В другой раз чирок-подранок упал в осоку за глубокой протокой. Пыж кинулся туда, где шевелилась трава, обнюхал утку и разочарованно пошел дальше. Да что это такое? Не проснувшаяся страсть? Или сознательное пренебрежение? Говорят, очень многие местные лайки не идут по уткам…
Но мне хотелось сделать из Пыжа утиного охотника. Опять мы лезем в болотные крепи. Он возится, трещит тростником, а я стою в воде и жду, не выпугнет ли кого-нибудь? Из-под куста выбежала, проехалась по воде утка и… приткнулась к моему сапогу! Затаилась… Я бы мог попытаться просто схватить ее рукой, но решил еще раз сделать Пыжу «показательную» охоту. Тихонько стал я подсвистывать Пыжа — кряква сидит, вжав голову в плечи. Пес кинулся на свист, кряква побежала, взлетела — он остановился и вернулся в заросли, даже не проследив ее полет.
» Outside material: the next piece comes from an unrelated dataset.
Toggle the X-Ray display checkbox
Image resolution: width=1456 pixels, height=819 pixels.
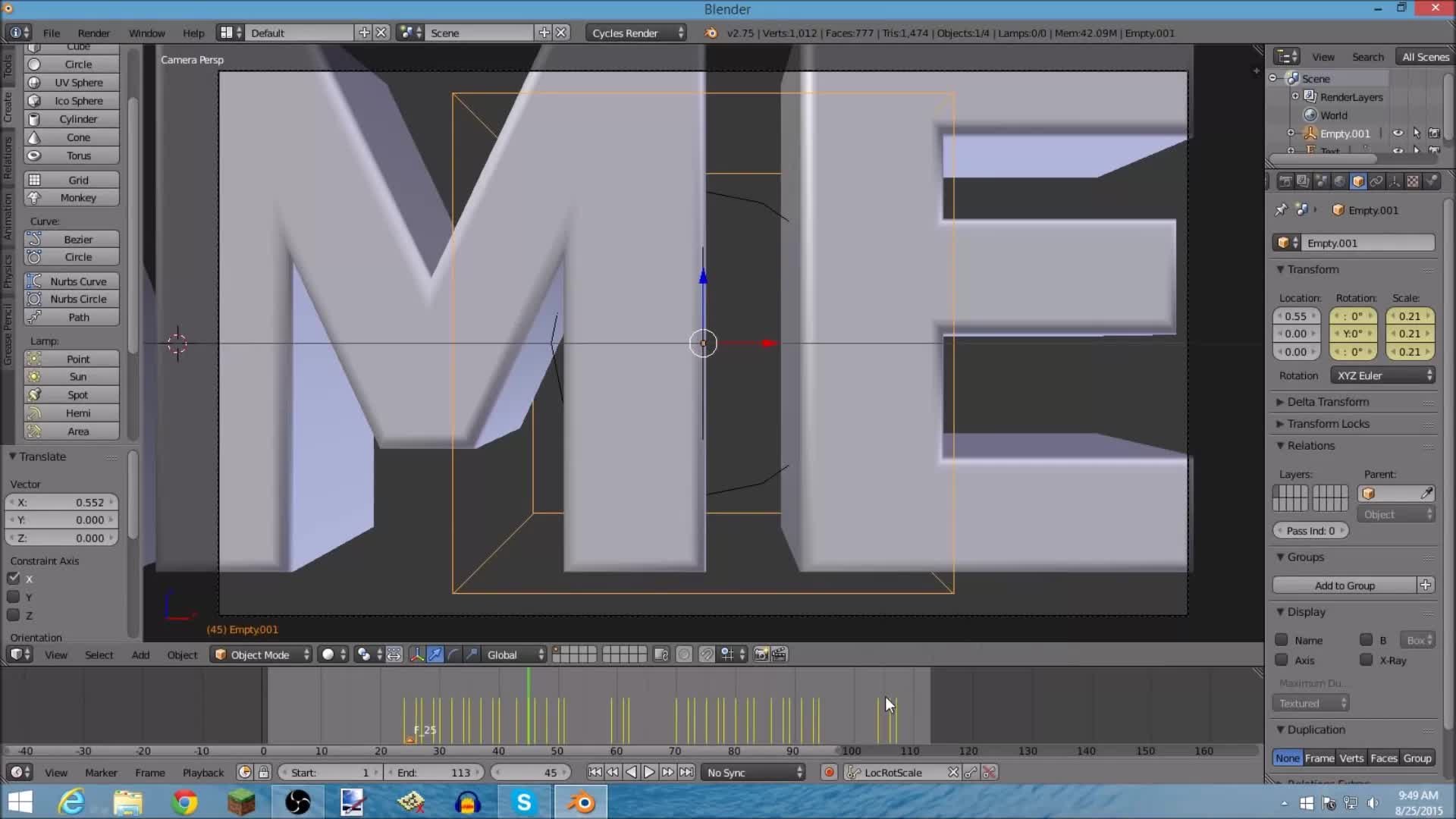coord(1367,660)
К тому же я по ней промахнулся… И я отступился. Утки просто не были для него дичью. Вроде ворон. Ни в каком виде он не ел ничего, что отдавало бы запахом домашней или дикой утки. По-видимому, он испытывал к ним отвращение.
На чем мы только не ездили, добираясь до мест охоты! Поездами, автобусами и попутными грузовиками, на лодках, лошадях и даже на самолете. В переполненном, набитом людьми и мешками сельском автобусике он неудобно, не умещаясь, лежал у меня на коленях, терпеливо снося тряску и густо висевшую внутри пыль, наваливавшихся людей, среди которых то тут, то там вспыхивало раздражение. Однажды мы ехали в кабине МАЗа, у которого при каждом толчке распахивалась дверца: пес невозмутимо посматривал с коленей вниз, где неслась, тарахтела камнями дорога. Он верил мне и сразу исполнял, что бы я ни просил его. Я мог молча показать на борт грузовика, и Пыж, отлично зная, что такая высота ему недоступна, все же прыгал, надеясь, что я не обману, не подведу его. Я подхватывал его, подсаживал, и он переваливался в кузов, радуясь и приветствуя сидевших там незнакомых попутчиков.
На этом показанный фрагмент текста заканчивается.